Links roundup for 4 April 2012
Here's a roundup of stories on fanfic in the spotlight that might be of interest to fans:
While newspapers across the globe have featured stories over the past decade on local authors with fanfiction pasts (or presents), the case of former Twilight fanfic, Fifty Shades of Grey has sparked considerable media coverage over the past month, prompting discussion in a variety of areas and hundreds of news stories and blog posts.
- Some of the early discussion focused on the apparently surprising idea that women like to read erotica, which sent at least one journalist into a panic. Fortunately, the stories prompted some people not surprised by this amazing news to discuss the business of erotica publishing and promote the genre, or "debunk sexist stereotypes about women and technology" by noting how "the removal of the gatekeepers of publishing has huge implications for publishing; but it also has huge implications for gender equality. The women in Twilight fandom who formed their own publishing houses followed in the footsteps of pioneering female-run digital publishers like Samhain, Ellora’s Cave, and Torquere Press, who founded their businesses as romance writers and fans. The success of each of these digital publishers proves that women can not only be their own gatekeepers, but that they have the technical skills to thrive in the process."

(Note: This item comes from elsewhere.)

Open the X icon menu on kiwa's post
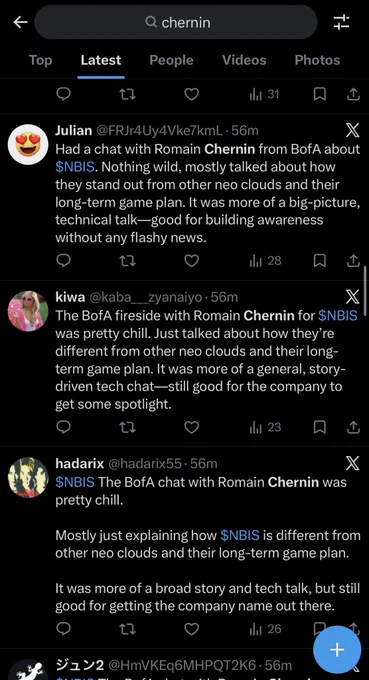Screen dimensions: 369x680 pyautogui.click(x=352, y=297)
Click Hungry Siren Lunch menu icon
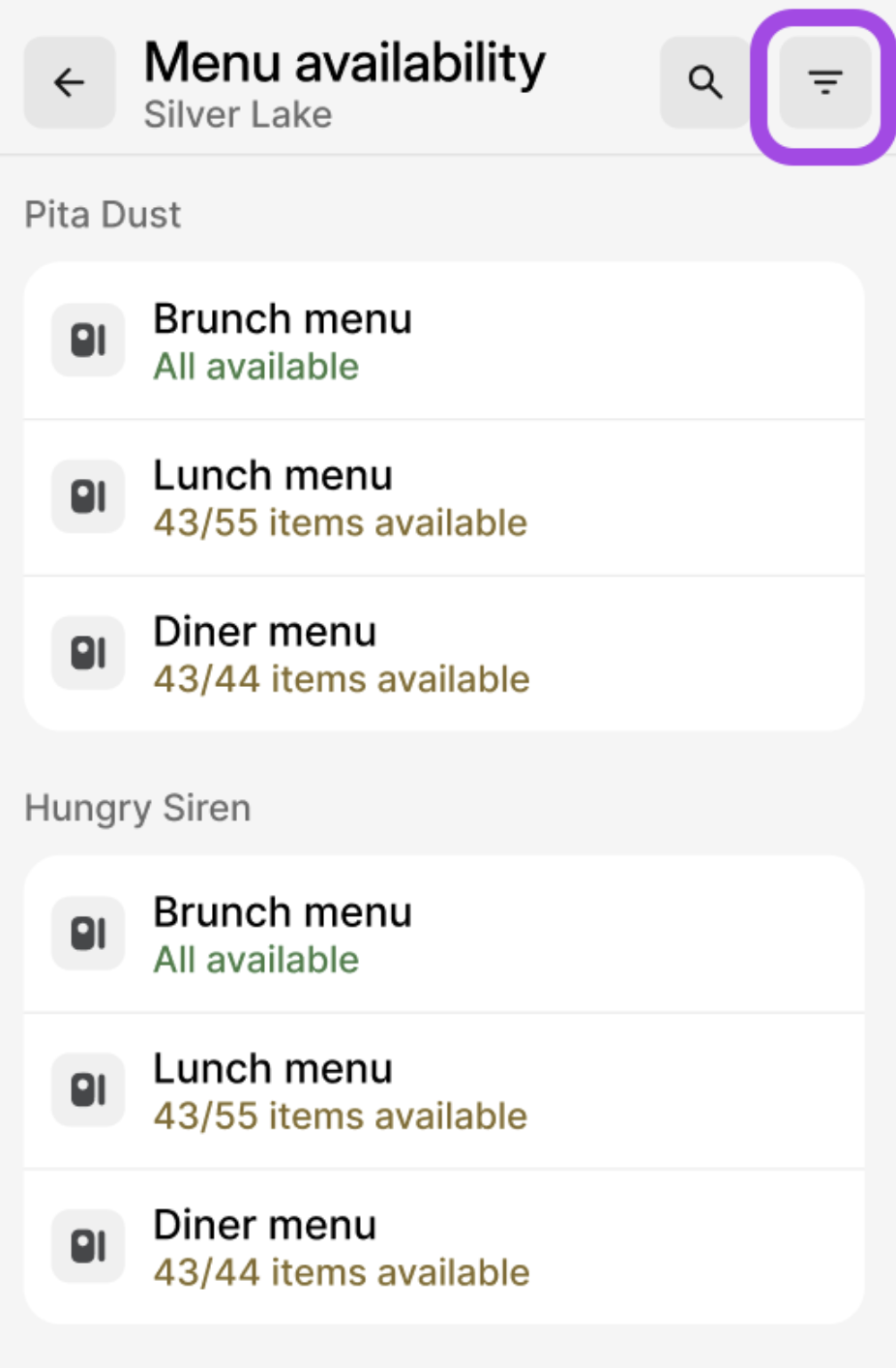896x1368 pixels. point(88,1090)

- Other takes suggested that "what’s really groundbreaking about this book and future film – [is] the mainstreaming of fetish. The popularity of this novel has made it okay to talk about erotica as a real literary genre and admit to our own desire to see more than just two types of sex- the vanilla and the grotesque." Others counter that the book's real appeal is that it's a Cinderella story in a cynical age. In Fanfic as Iconography, a romance blogger looks not at the genre but the archetypes in the book and finds herself "[t]hinking about how this giant hit might offer a different model for alpha heroes, I wondered what else romance writers, agents and publishers might learn from it."
- Paid Content's question about how the novel's success "raises interesting questions about crowdsourcing and copyright" suggested that fan fiction's often collaborative, communal process is in contrast to the single author model of professional remuneration. Author Jami Gold, a former fanfic writer herself, echoed this ethical rather than legal concern. "Without its association with Twilight, the story wouldn’t have received 20,000 reviews (on fanfiction.net) and gained those fans to begin with...She then had her fans, from back when the story was free, buy up copies...and post hundreds of reviews all over the internet. Boom. Instant best-seller...And all she had to do was use someone else’s characters and fanatical fandom ties to get there." This discussion was further explored in a series of posts on Dear Author, including one featuring Rebecca Tushnet from OTW's Legal Committee. Some authors, such as Jim Butcher (who cites Mercedes Lackey's earlier action) has decided "fanfiction is to be licensed as derivative, noncommercial fiction under the Creative Commons (CC) umbrella" with the intention being that "You can’t make money from fanfic based on Jim’s work" and requesting that fans utilize a CC disclaimer on their work.
- Other stories focused on changes in the publishing industry, both the ones leading up to Grey's marketing success, and what will likely follow given the visible successes of self-published authors. "Ethical objections of fan fiction aficionados over James’s alleged appropriation of copyrighted material, and her breach of fan fiction writers’ most sacred tenet — Thou Shalt Not Publish For Profit — have been drowned out in the rush to find the next “mommy porn” contender in online media outlets once considered outlaw territory and beneath contempt by legit publishers." A recent post at publisher Tor asked if "America may be ready for traditionally published works of fan fiction?" but this is clearly an international matter. "“With the smallest of publishers able to release an e-book to a worldwide audience, hits hit bigger, faster, and simultaneously around the world.”
- Finally, some articles sought to trace the origins of the book's success, which has moved from a publishing coup to a film sale, with coverage of the book appearing as an alternate cover story to The Hunger Games. While one might question "why fan fiction’s stigma persists" given its ubiquity, perhaps fittingly, the latest news is that Grey will soon have its own derivative works: a parody derived from tweets will be making its way into print soon. And at least one online site has offered recipes tied to the book.